▶ **Your goal**:
The pictures do not belong in the copy. Restate all of the records word for word.

▶ **Supplied data**:

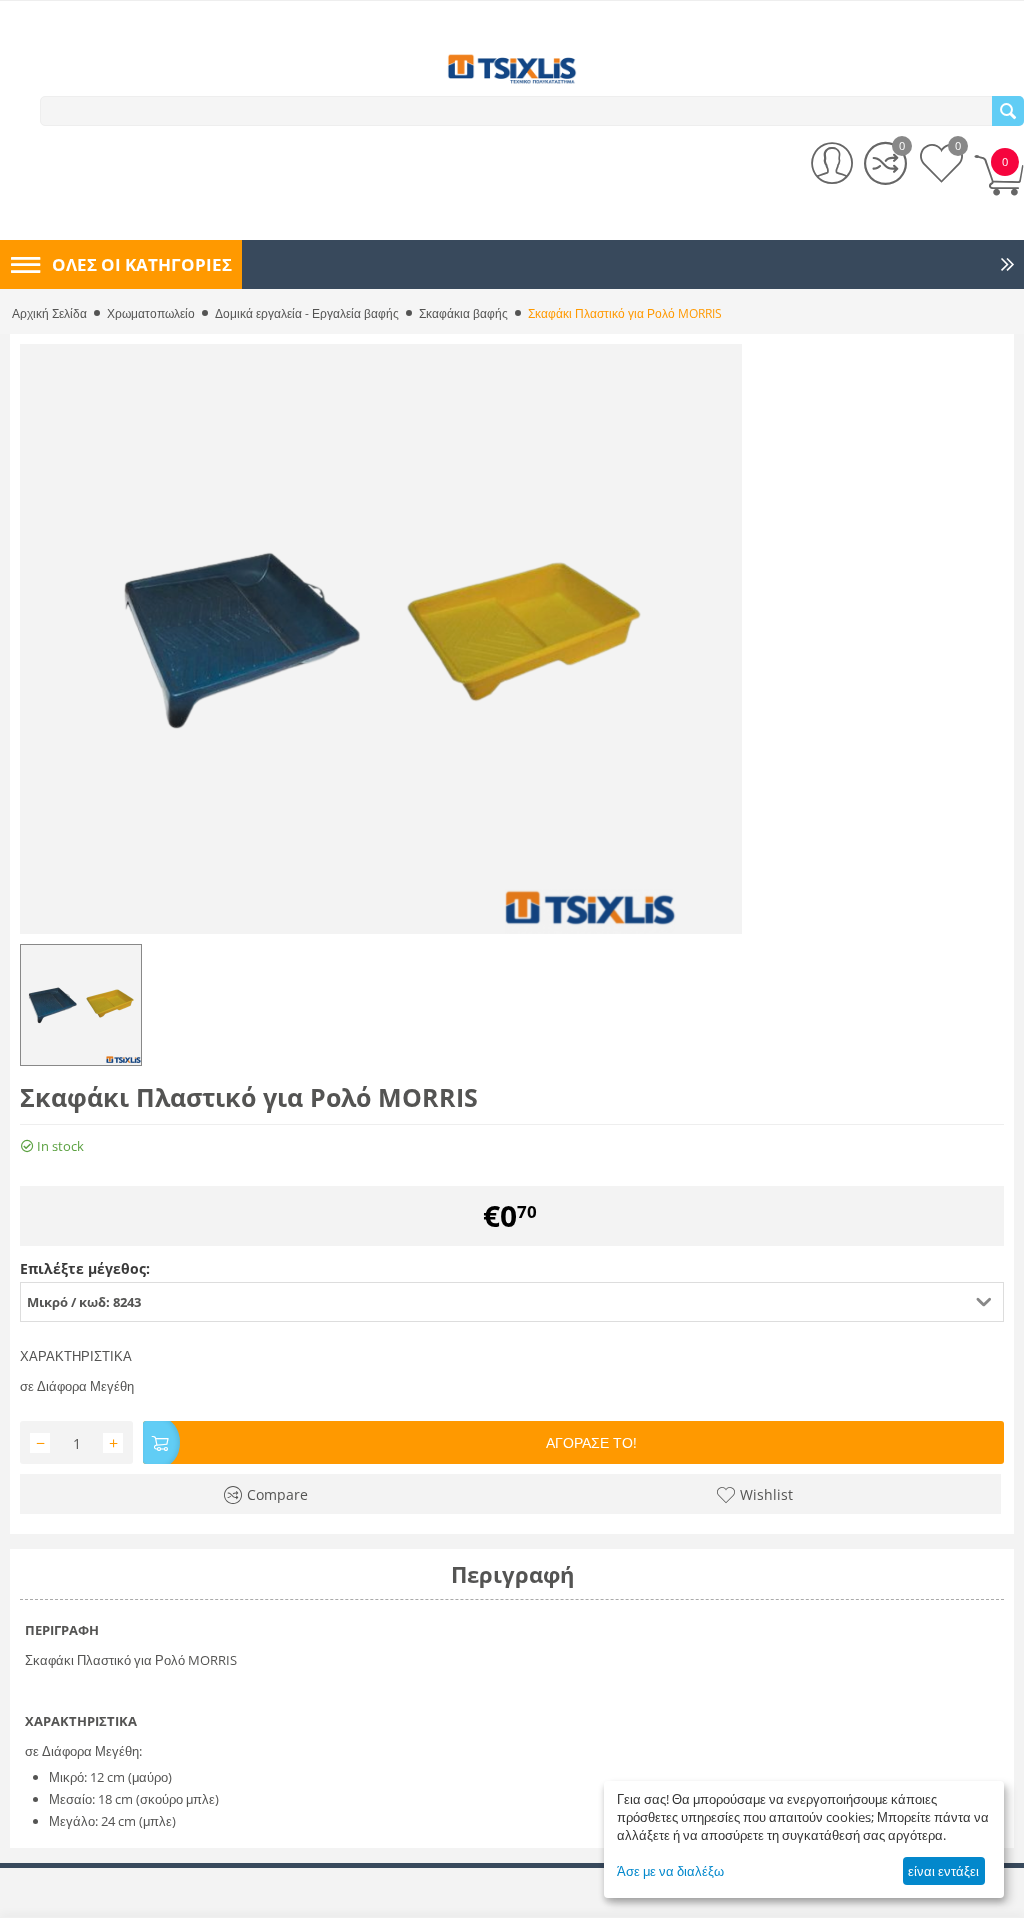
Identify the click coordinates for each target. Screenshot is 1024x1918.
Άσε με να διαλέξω (670, 1871)
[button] (512, 1302)
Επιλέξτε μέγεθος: (85, 1268)
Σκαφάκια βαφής (463, 313)
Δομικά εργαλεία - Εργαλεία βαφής (307, 313)
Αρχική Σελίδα (49, 313)
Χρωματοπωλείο (151, 313)
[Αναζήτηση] (1008, 111)
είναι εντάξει (943, 1871)
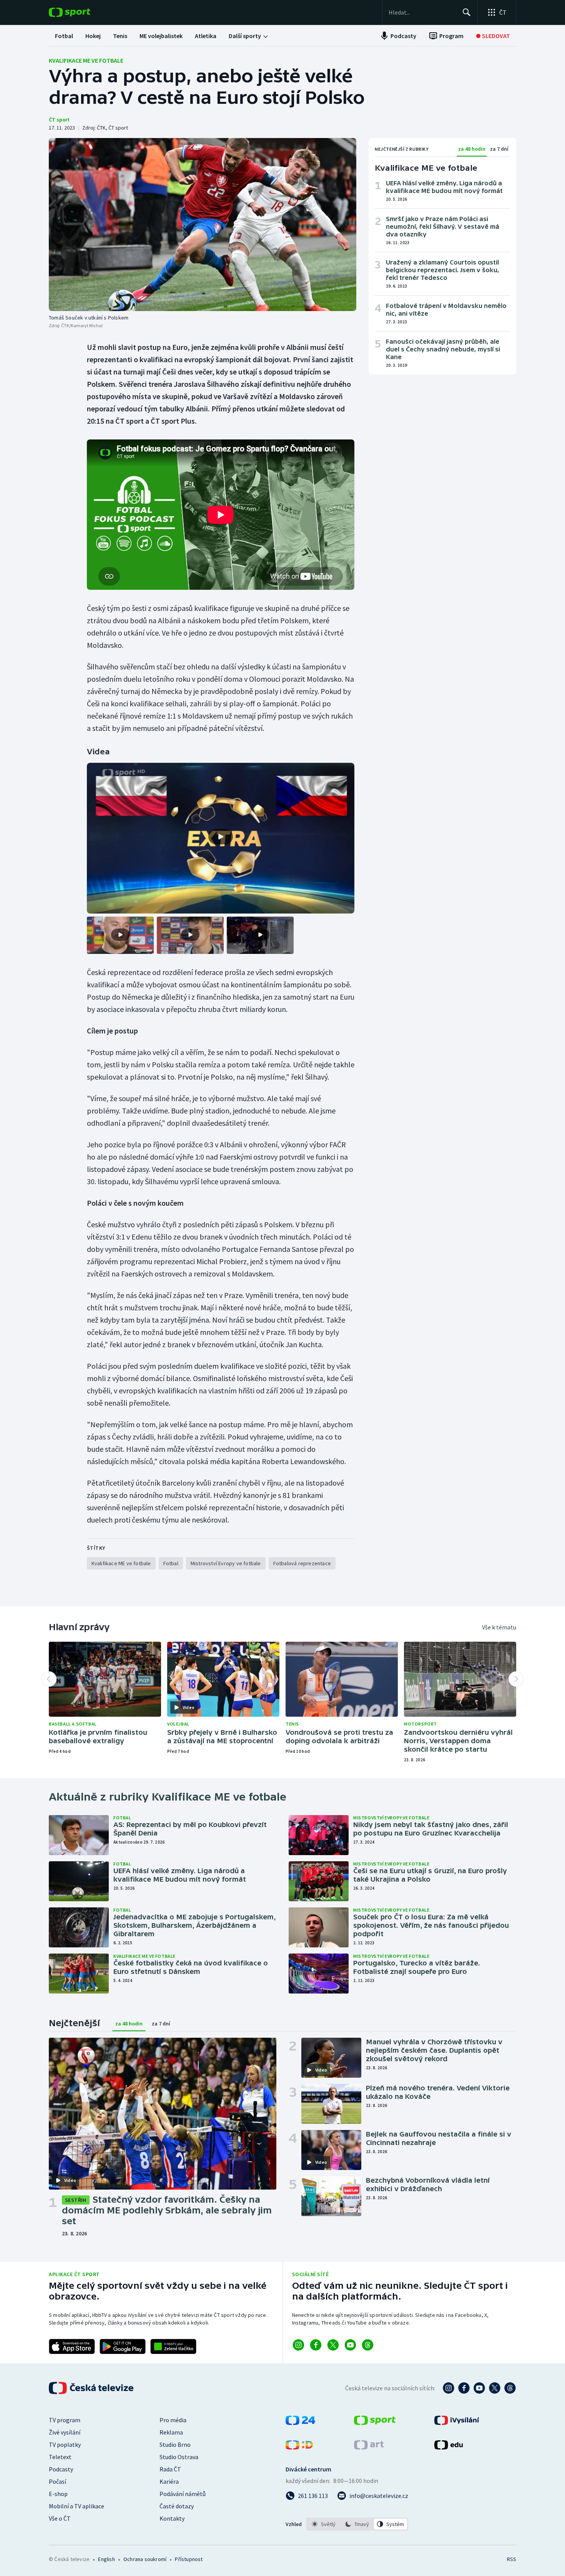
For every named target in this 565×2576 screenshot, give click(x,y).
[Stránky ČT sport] (375, 2422)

▶ **Solution for this problem**:
Identify the click coordinates for each target. Screenshot is 1024x1918.
Άσε με να διαλέξω (670, 1871)
[button] (512, 1302)
Επιλέξτε μέγεθος: (85, 1268)
Σκαφάκια βαφής (463, 313)
Δομικά εργαλεία - Εργαλεία βαφής (307, 313)
Αρχική Σελίδα (49, 313)
Χρωματοπωλείο (151, 313)
[Αναζήτηση] (1008, 111)
είναι εντάξει (943, 1871)
For every named target in this 565×2576 screenshot, give click(x,y).
[Stránky ČT sport] (375, 2422)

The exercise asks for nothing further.